Fragmento seleccionado -
Alrededor
de la mesa camilla que había en la salita de mi casa, se reunían
por aquellos años, en las tardes de domingo, mi madre y otras
mujeres amigas y vecinas. Y allí se contaban unas a otras viejas
historias de la huerta, del pueblo, de la capital…, historias que
conocían de buen oído, pues, como todos sabemos, estas «noticias»
se transmitían de boca a oreja.
Y yo
quedaba prendado y prendido de esos «cuentos» que tanto me atraían,
y prestaba mucha atención a estas conversaciones tan interesantes a
la vez que inquietantes para unos oídos tan tiernos y sensibles como
los míos. Incluso ahora no sabría decir si entonces me impactaba
más la historia misma, el tema, o me gustaba más la manera tan
intencionadamente misteriosa de contarlo.
Una de
las historias que más atraía mi atención era una leyenda huertana
que escuché muchas veces y que cada vez me impresionaba más,
dejándome un desagradable regusto amargo, un malestar que, por lo
menos la primera noche tras la escucha, y fueron unas cuantas, no me
dejaba dormir.

Extracto de datos -
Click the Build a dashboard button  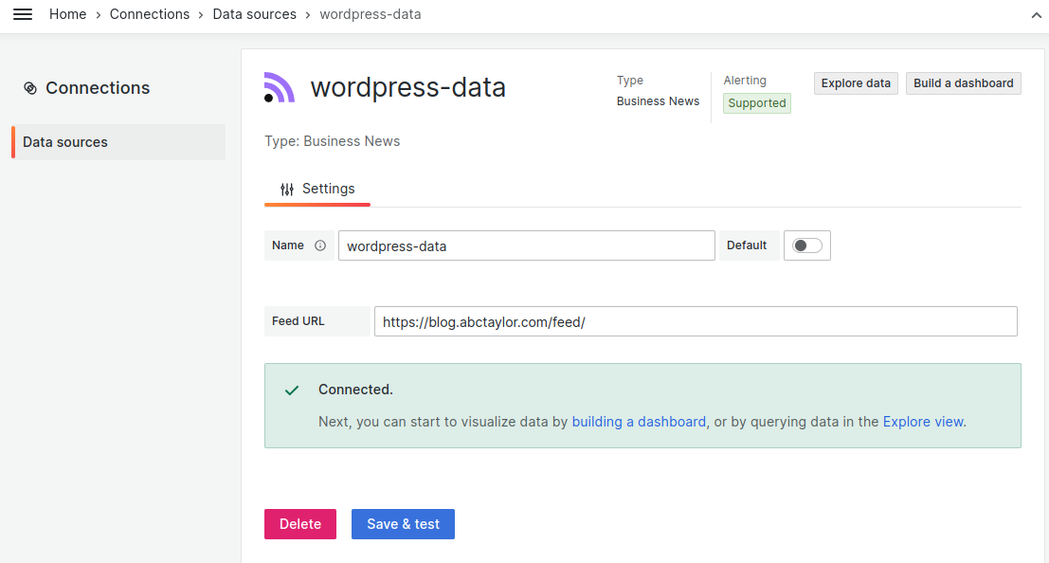click(x=963, y=82)
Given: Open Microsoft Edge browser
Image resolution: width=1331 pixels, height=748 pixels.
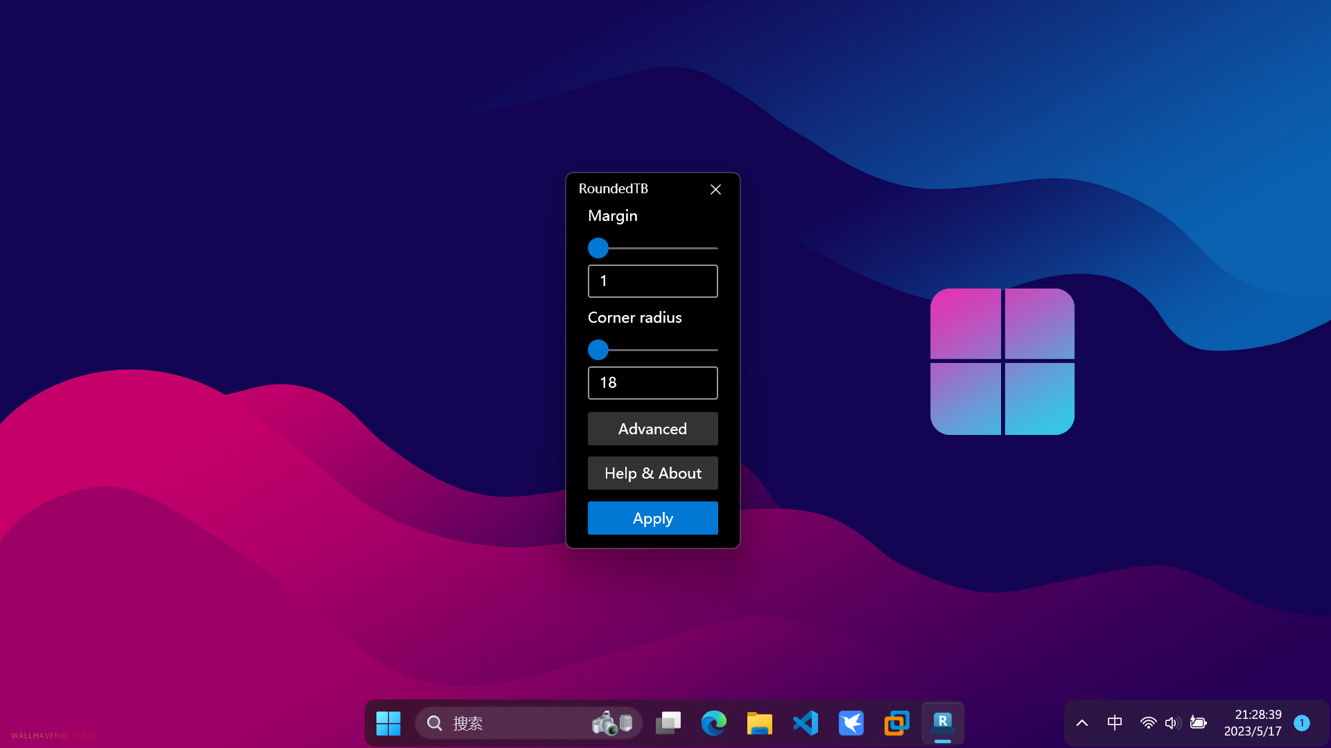Looking at the screenshot, I should point(714,722).
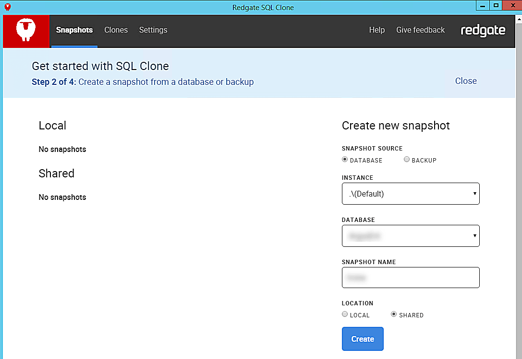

Enunciado -
Extrae del fragmento seleccionado el pasaje que empieza en las palabras "se transmitían de" y termina después de "misteriosa de contarlo.". Cópialo sin cambiar nada.

Respuesta -
se transmitían de boca a oreja.
Y yo
quedaba prendado y prendido de esos «cuentos» que tanto me atraían,
y prestaba mucha atención a estas conversaciones tan interesantes a
la vez que inquietantes para unos oídos tan tiernos y sensibles como
los míos. Incluso ahora no sabría decir si entonces me impactaba
más la historia misma, el tema, o me gustaba más la manera tan
intencionadamente misteriosa de contarlo.